[Extract]
▼
Exhibit 10.4
THE HOLOGIC, INC.
AMENDED AND
RESTATED
SUPPLEMENTAL EXECUTIVE RETIREMENT
PLAN
Amended and Restated
December 11, 2008
THE HOLOGIC, INC.
AMENDED AND
RESTATED
SUPPLEMENTAL EXECUTIVE RETIREMENT
PLAN
ARTICLE I - PURPOSE; EFFECTIVE
DATE
1.1 Purpose . The
purpose of this HOLOGIC, INC. AMENDED AND RESTATED SUPPLEMENTAL
EXECUTIVE RETIREMENT PLAN (hereinafter, the “Plan”) is
to permit a select group of management or highly compensated
employees of Hologic, Inc. (and its selected subsidiaries and/or
affiliates) to defer the receipt of income which would otherwise
become payable to them. It is intended that this Plan, by providing
these eligible employees an opportunity to defer the receipt of
income, will assist in the retaining and attracting individuals of
exceptional ability and by providing an additional opportunity to
save for retirement beyond Code limitations imposed on qualified
retirement plans. This Plan is intended to be
“unfunded” for purposes of the Employee Retirement
Income Security Act of 1974, as amended
(“ERISA”).
1.2 Effective Date .
This Plan was originally adopted by the Company effective as of
October 15, 2006. The Plan, as amended and restated herein,
shall be effective as of December 1, 2008 (the “Effective
Date”). It is the intent that all of the amounts deferred and
benefits provided under this Plan will comply with the terms of
Section 409A of the Code and the final Treasury Regulations
promulgated thereunder.
▲
[Data listing]
▼
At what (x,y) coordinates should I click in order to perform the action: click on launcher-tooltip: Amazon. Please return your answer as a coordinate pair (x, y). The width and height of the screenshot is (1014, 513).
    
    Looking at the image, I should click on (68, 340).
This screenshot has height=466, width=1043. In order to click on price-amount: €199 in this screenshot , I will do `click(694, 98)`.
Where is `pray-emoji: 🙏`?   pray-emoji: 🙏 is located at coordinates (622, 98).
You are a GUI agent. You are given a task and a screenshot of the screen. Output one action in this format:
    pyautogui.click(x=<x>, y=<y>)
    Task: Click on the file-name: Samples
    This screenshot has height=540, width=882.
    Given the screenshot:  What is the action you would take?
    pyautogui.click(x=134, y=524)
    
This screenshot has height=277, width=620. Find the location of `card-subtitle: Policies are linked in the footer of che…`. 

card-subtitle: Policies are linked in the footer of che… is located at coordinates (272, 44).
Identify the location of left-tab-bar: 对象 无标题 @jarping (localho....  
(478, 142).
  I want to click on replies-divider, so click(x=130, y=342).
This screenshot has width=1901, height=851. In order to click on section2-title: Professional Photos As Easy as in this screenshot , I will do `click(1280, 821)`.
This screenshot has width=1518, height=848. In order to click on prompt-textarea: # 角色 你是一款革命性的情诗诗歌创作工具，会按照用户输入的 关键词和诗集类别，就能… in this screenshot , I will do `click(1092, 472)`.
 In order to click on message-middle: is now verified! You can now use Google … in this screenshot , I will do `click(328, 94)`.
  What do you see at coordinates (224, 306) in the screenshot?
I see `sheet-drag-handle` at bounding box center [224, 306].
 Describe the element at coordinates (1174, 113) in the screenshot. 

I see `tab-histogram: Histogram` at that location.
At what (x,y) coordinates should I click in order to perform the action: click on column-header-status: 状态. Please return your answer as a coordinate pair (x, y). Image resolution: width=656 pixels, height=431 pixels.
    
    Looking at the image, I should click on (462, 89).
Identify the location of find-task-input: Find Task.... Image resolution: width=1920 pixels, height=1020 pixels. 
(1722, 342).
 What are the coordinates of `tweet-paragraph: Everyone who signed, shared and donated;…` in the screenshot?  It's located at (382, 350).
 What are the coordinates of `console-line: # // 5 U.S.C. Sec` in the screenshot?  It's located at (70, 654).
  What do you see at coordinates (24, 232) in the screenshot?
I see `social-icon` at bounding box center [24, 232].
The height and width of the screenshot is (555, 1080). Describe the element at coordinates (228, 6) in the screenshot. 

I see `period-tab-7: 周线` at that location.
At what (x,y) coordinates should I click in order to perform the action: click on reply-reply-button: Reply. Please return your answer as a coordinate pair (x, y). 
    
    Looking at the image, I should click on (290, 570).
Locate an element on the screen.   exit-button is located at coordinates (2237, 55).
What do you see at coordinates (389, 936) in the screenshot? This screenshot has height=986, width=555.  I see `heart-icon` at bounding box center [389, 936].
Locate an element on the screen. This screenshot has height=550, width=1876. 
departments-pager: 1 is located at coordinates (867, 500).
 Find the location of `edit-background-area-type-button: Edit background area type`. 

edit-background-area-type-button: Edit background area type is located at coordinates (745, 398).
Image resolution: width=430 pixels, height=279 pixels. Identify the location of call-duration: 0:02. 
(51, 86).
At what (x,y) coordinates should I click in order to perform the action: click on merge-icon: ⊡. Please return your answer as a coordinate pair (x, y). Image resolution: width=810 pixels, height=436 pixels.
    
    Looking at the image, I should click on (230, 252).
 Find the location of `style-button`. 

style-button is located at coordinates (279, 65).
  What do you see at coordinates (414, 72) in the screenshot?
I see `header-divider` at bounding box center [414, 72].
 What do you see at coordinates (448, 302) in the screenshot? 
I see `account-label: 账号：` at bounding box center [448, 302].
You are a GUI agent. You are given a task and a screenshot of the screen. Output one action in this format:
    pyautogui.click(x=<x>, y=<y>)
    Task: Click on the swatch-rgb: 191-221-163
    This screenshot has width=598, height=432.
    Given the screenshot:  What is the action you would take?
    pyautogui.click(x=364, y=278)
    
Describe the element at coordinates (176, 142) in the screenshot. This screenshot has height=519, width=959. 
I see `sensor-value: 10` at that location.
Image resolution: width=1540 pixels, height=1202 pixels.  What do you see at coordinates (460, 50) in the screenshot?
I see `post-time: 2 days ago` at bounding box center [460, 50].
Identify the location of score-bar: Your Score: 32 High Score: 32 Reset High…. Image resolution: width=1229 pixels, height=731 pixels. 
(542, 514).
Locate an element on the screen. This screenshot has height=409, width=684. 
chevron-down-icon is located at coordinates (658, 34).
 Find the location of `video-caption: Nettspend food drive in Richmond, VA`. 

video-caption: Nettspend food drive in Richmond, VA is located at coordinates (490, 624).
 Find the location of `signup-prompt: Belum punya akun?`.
▲
[Exercise instructions]
According to the Hologic retirement plan, on what date was the plan originally adopted by the Company?

[Solution below]
October 15, 2006